Я думал, он говорит про свою ногу. Но он осторожно погладил Машину.
— И сейчас болит? — спросил я.
— Болит,— улыбнулась она.
Я подумал, что даже ведь не подозреваю, насколько они и в самом деле заслужили все, о чем сейчас говорили.
Алексей и Маша снова вспомнили про китайцев, вышедших на второе место. Мне казалось, они думали, что это будет их место.
— Китаянка раньше времени раскрылась,— сказал Алексей.— Так бывает. Потянула связки, но не порвала, слава богу.
Я сразу вспомнил, как за час до выступления китаянка разминалась со скакалкой в коридоре пресс-центра. Это был широкий и довольно длинный коридор, но все-таки было странно ее там видеть с этой скакалкой. Мимо нее с ускорением бегал ее партнер. Потом он начал ее подкручивать. У него получилось. И гораздо лучше, чем потом на льду. Я еще подумал, что вот же какие китайцы, им уже на лед выходить, у них и там разминка будет, а они все никак здесь не успокоятся.
— Может, оттого, что так неистово разминалась, и не порвала связки? — спросил я.
— Я знаю,— кивнула Маша.— Мы там тоже разминались. Здесь больше нигде не разрешают. Может, и правда разминка помогла.
— У Бережной, помнишь, однажды что-то нашли? — сказала Маша Алексею.— Помнишь? Лекарство какое-то она выпила, что ли. Что угодно тут может быть.
В раздевалку вошел Максим Маринин. Я попробовал все-таки повлиять на их решение уходить.
— Да зря вы стараетесь,— засмеялся он.— Мы уже все контракты подписали. Через два дня уже на лед выходим. Правда, вставать так рано теперь не придется, но зато все время из города в город будем переезжать. Это ведь такое бесконечное шоу.
— Вы устали? — спросил я.
— Устал,— ответил он.
— Вы рады? — хотел спросить я и не спросил.
Я боялся, что он просто пожмет плечами.
— Поймите нас правильно,— говорил Максим Маринин.— ISU (Международная федерация фигурного катания.— Ъ) не платит спортсменам столько, сколько раньше. А мы тренируемся чаще всего в Америке. До сих пор все доходы на жизнь тратили. Надо бы что-то и скопить.
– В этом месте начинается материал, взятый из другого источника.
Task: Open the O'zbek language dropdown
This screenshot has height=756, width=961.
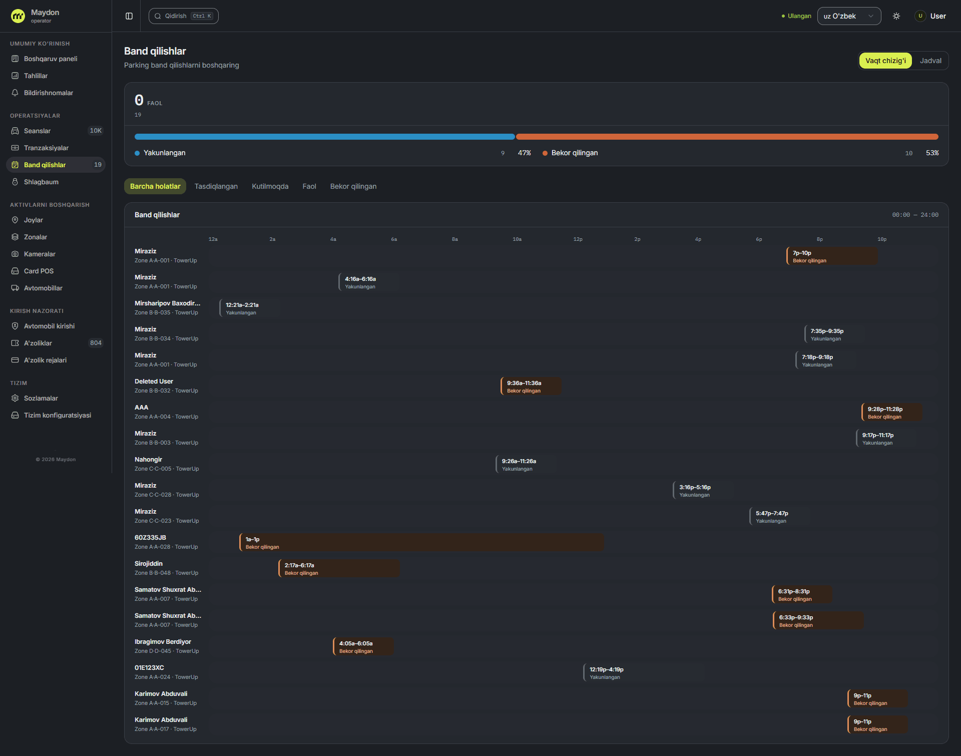Action: [849, 16]
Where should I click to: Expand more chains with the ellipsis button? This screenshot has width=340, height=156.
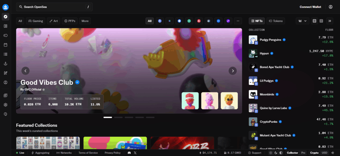[237, 21]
Я услышал, как Алексей тихо сказал Маше:
— Слушай, может, тоже в Америку уедем?
Она ничего не ответила.
— Так что заработать денег, пока есть силы,— повторил Максим.
В раздевалку зашел и через полминуты вышел немолодой китаец.
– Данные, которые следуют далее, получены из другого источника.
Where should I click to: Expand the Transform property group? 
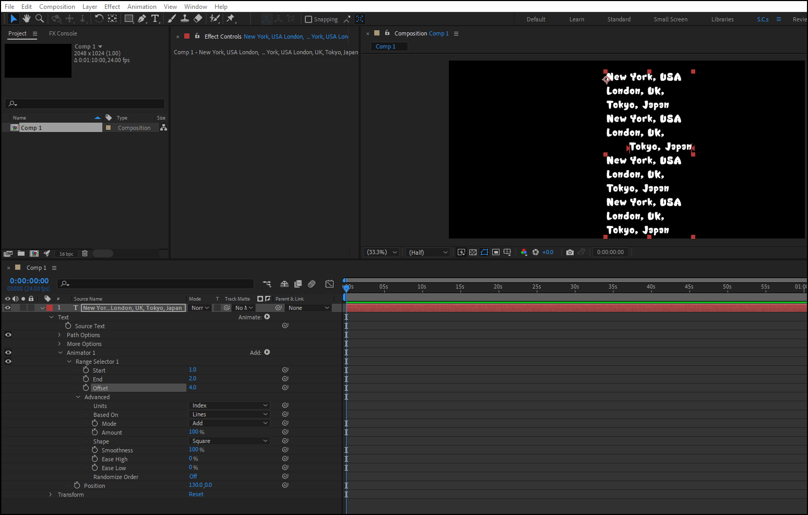tap(50, 494)
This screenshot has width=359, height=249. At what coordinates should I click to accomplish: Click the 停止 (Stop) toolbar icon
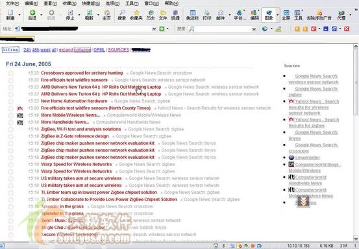[x=70, y=15]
— Это их тренер,— сказал Максим.— Он у нас в Свердловске еще в 80-м году выступал, тоже в паре. Одинарная подкрутка, одинарный выброс. Прибавили китайцы с тех пор. Но супчик грибной как варили себе, так и варят. Выходят после супчика такие синенькие, как будто свеженько побритые. Народная, нам кажется, китайская медицина — вот он, секрет их успехов. Ничего запрещенного, но что-то такое есть, наверное, от чего дух поднимается и силы прибавляется.
По телевизору в раздевалке показывали женский биатлон. Светлана Ишмуратова выигрывала 15 км. Фигуристы засмотрелись на биатлонисток.
— А сколько туда ехать, в горы? — спросил Алексей.— Километров сто? Там хоть снег есть.
— Сейчас пару дней отдохнем, погуляем,— сказал Максим Маринин.— Можно и туда съездить. А потом... Только, блин, все закончилось — и все опять начинается.
Я хотел сказать им что-то такое очень серьезное. Но мне, лично мне до смерти обидно, что они все бросают и уезжают. Что как-то плохо они радуются своей победе, так, как будто они ей вообще не шибко рады. Что после одной такой Олимпиады они не станут великими, даже в шоу-бизнесе. Что мы все, черт возьми, можно сказать, осиротеем.
Потом мне пришла в голову мысль, что все, о чем я сейчас думаю, это какой-то бред.